On Fri, 14 Dec 2001, Judy Brewer wrote:

  At 01:39 AM 12/14/01 -0500, Charles McCathieNevile wrote:
  >It would be useful if there was a dated version identifier as well as a
  >latest version URI - particularly in terms of review comments. (This review
  >was made on the version provided at 0630UTC 14122001)

  Date is there, at bottom of document, and serves as version identifier.
  There is a lobby to move it near top. There is another lobby to keep tops
  of WAI Resource docs free of as much doc status info as possible so reader
  can fall in. May re-try status links from doc top [editor - status -
  updated - copyright] to info at bottom of doc.

  WAI Resource docs are edited in place, rather than w/ latest version URI's.

Maybe I am just to used to W3C specifications. I think that you could have a
single link "Document info (editor, date etc)" at the top, or simply
establish a look and feel for the suite and let people get used to it - there
are a lot of documents that have that information at the bottom.

Having easy access to previous versions is helpful for an ongoing review
process and checking what has happened before.

  >Many of the reviews are up to date, although they are not complete reviews -
  >normally covering some sections of ATAG only.

  Difficult to tell which are up to date. Some of the dates are quite old &
  not clear whether there are later product versions.

OK, the working group will think about ways to make it clearer and more
useful. (Feedback on any of the group's pages is welcome - it helps also to
know if people are looking at pages)

  Why not complete reviews?

Time usually, expertise sometimes. Evaluating an authoring tool can be a
complex process and is often fairly lengthy. Most of the reviews are done by
volunteers with limited time available, and some questions require technical
knowledge of the tool that is not always readily available.

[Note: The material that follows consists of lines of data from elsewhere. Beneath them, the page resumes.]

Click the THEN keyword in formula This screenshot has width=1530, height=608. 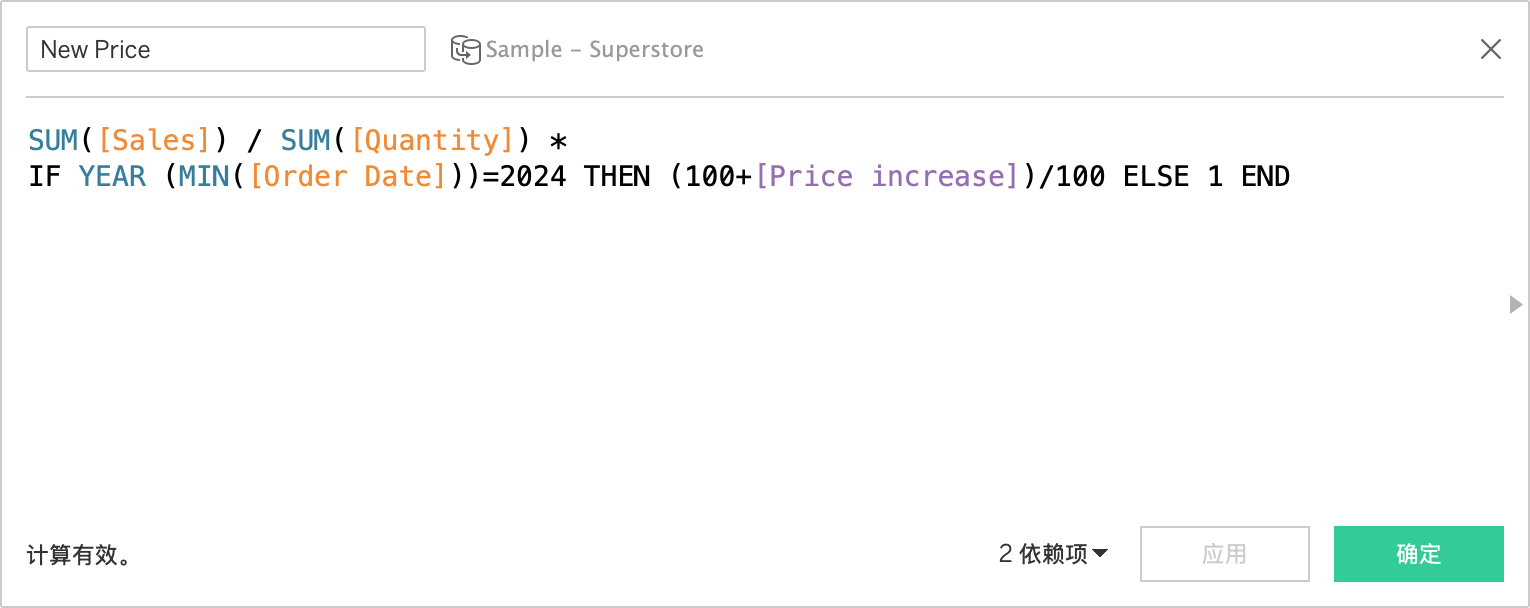(617, 177)
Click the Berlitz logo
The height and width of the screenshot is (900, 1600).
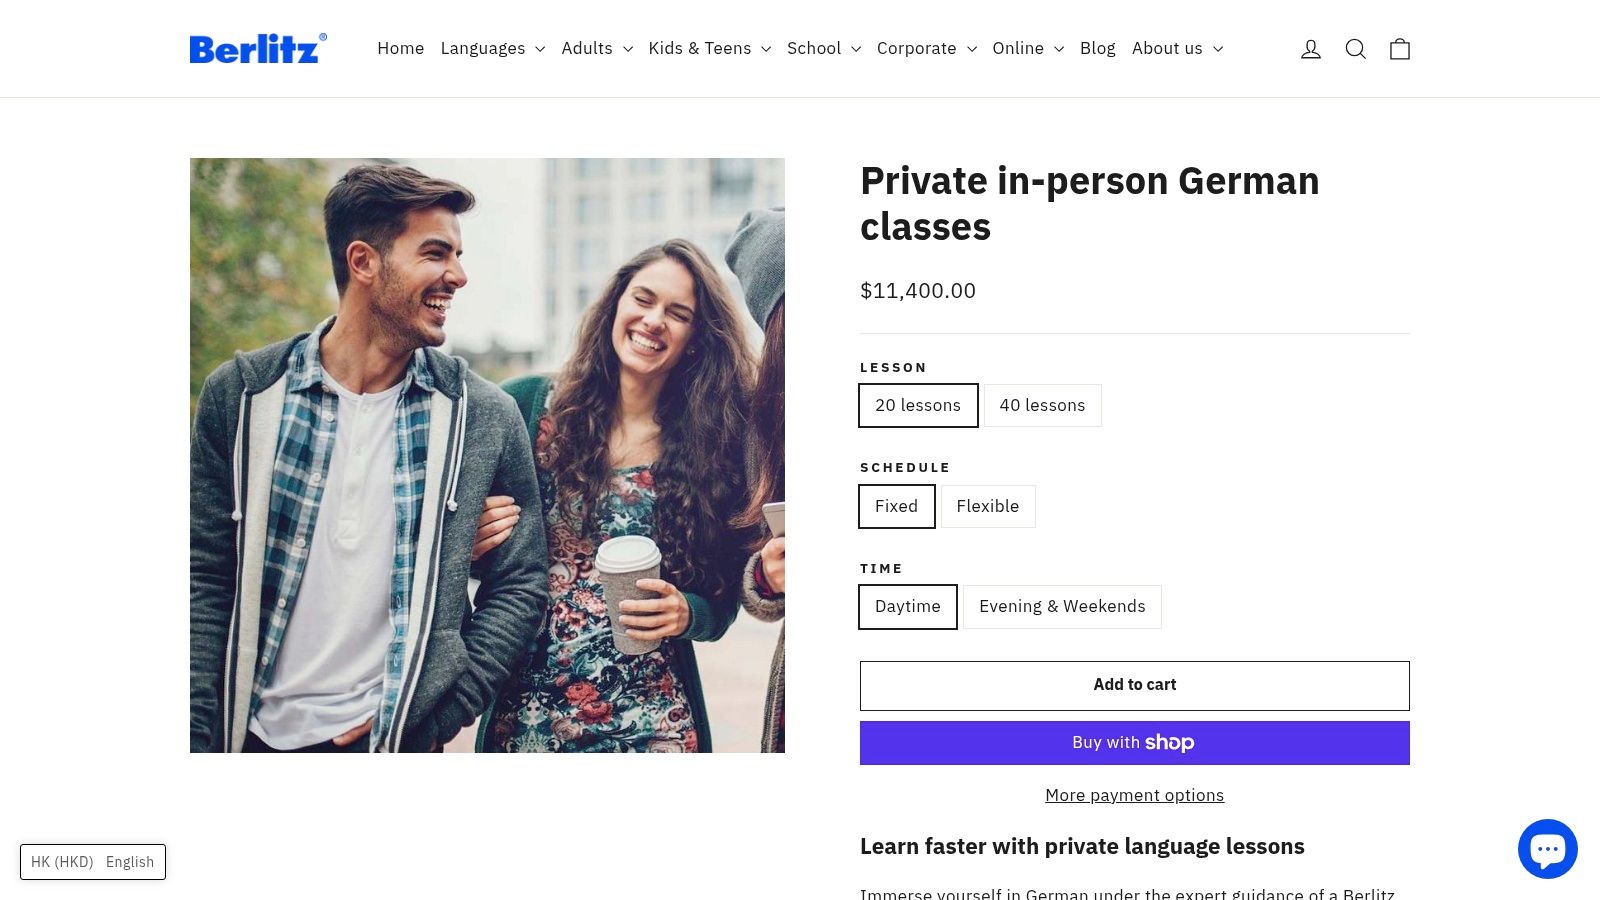[258, 48]
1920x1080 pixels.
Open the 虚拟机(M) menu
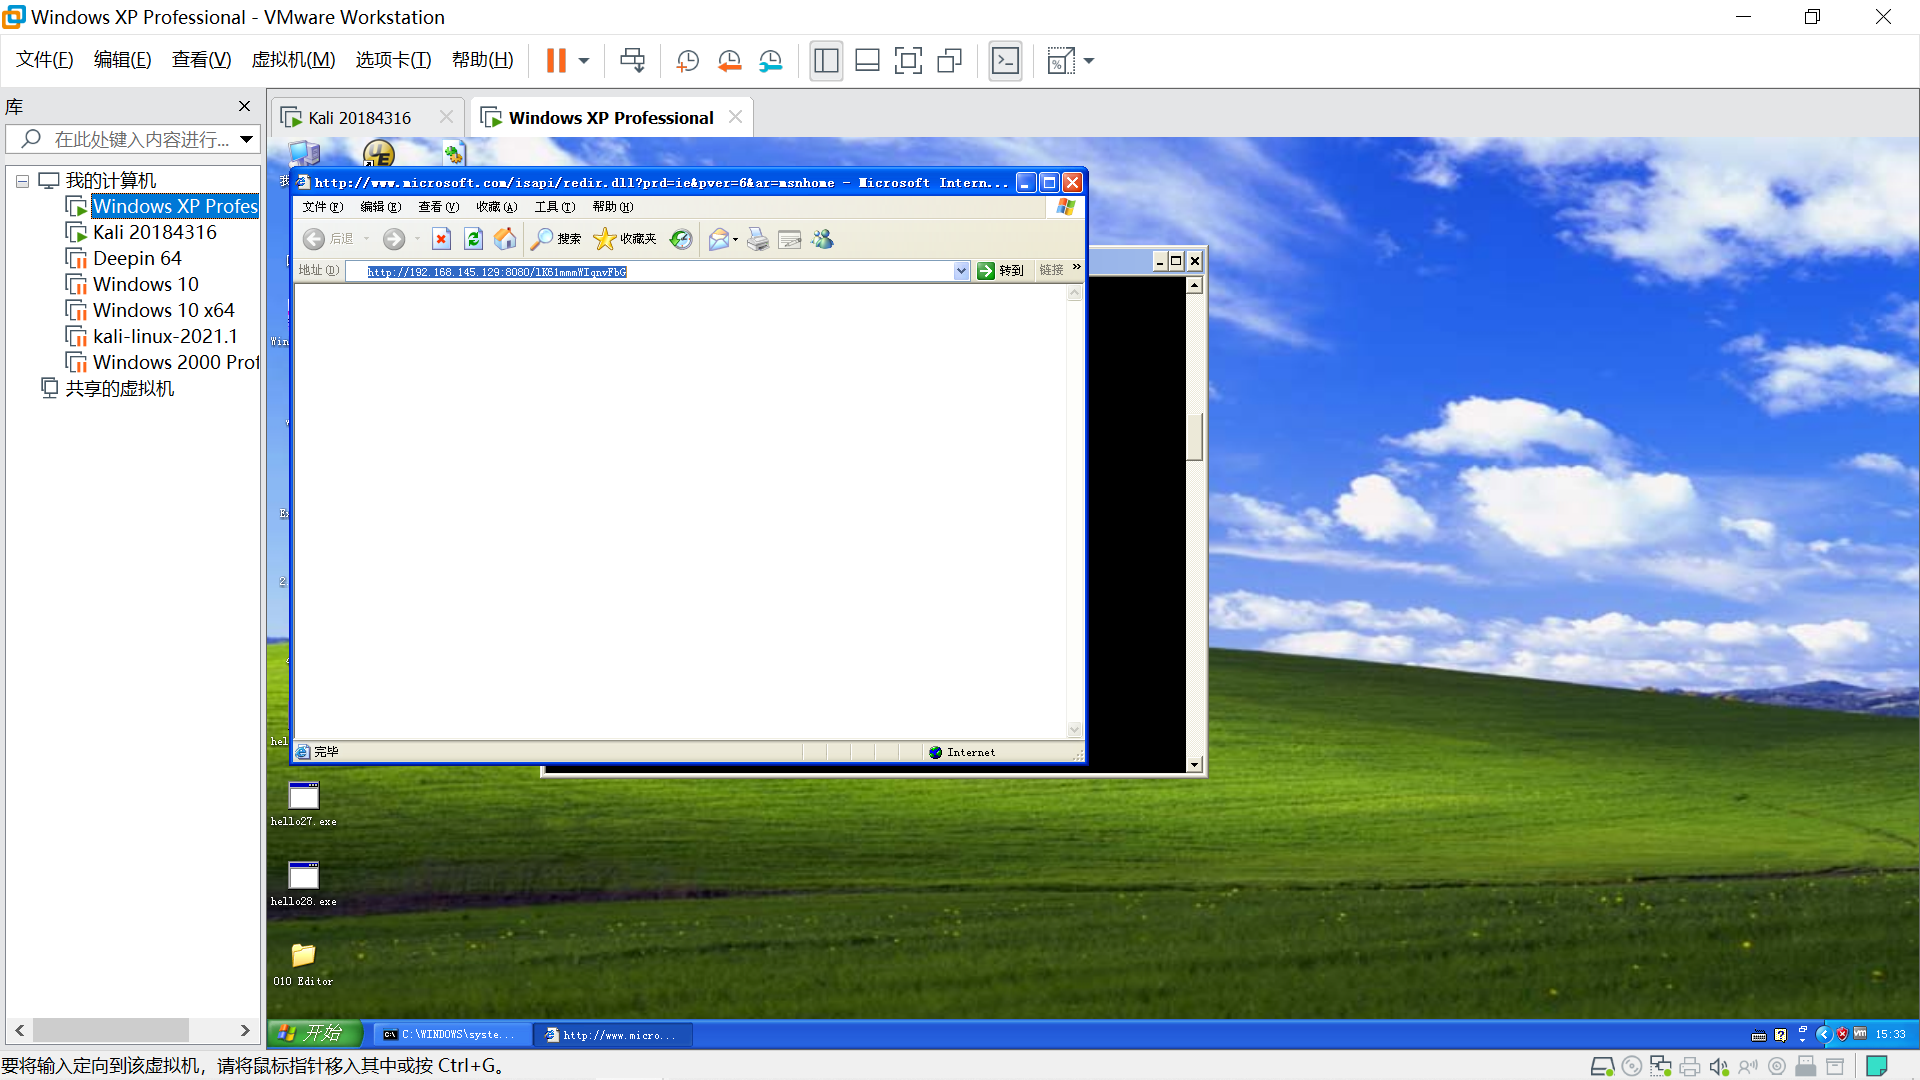(x=293, y=60)
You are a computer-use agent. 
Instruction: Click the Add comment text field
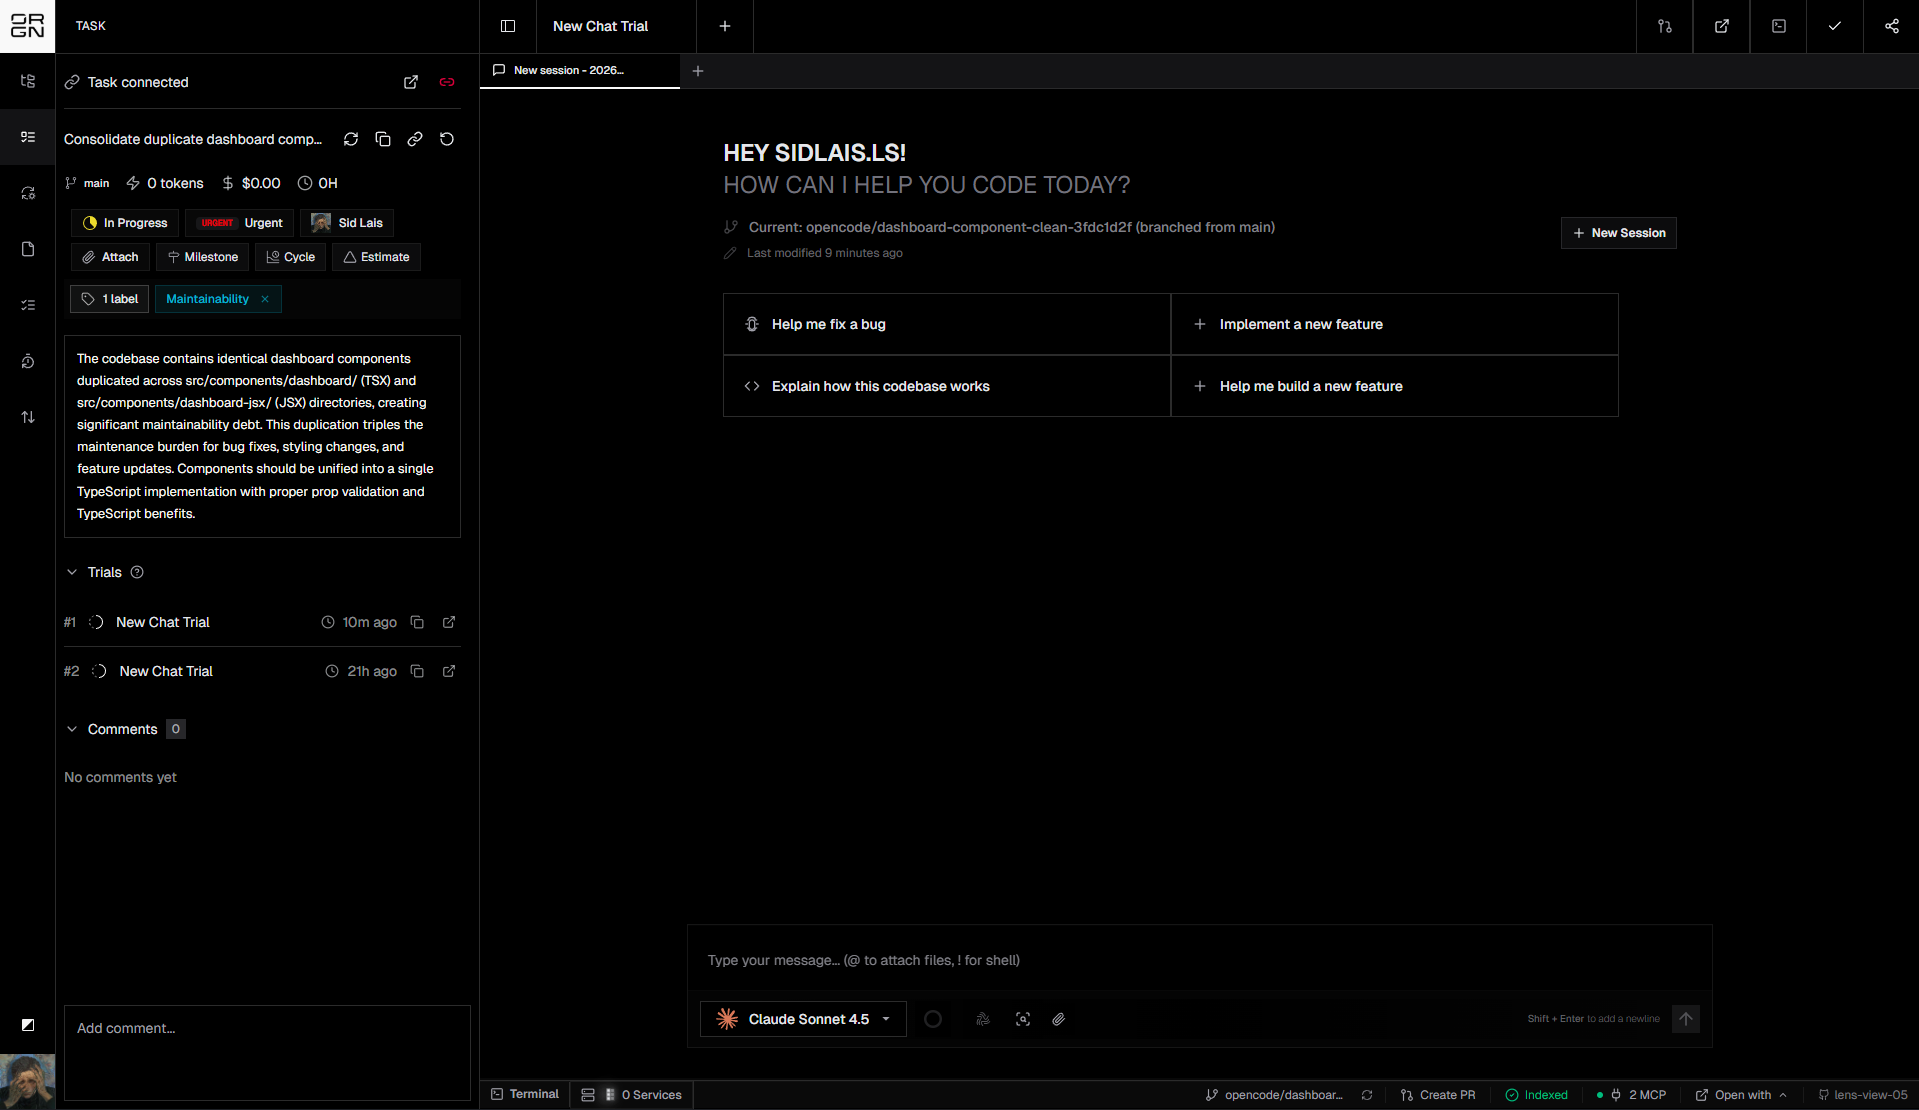(267, 1052)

  >Another question to ask is
  >
  >   which tool meets the particular accessibility requirements of current
  >   staff, which tools will meet possible new needs?

  This might leave some procurement people puzzled, particularly the part
  about trying to predict the future. But we can experiment with different
  tweaks of this.

Yes, I think that some work on the wording would be important. I haven't ever
tried to express it in this brief a form before.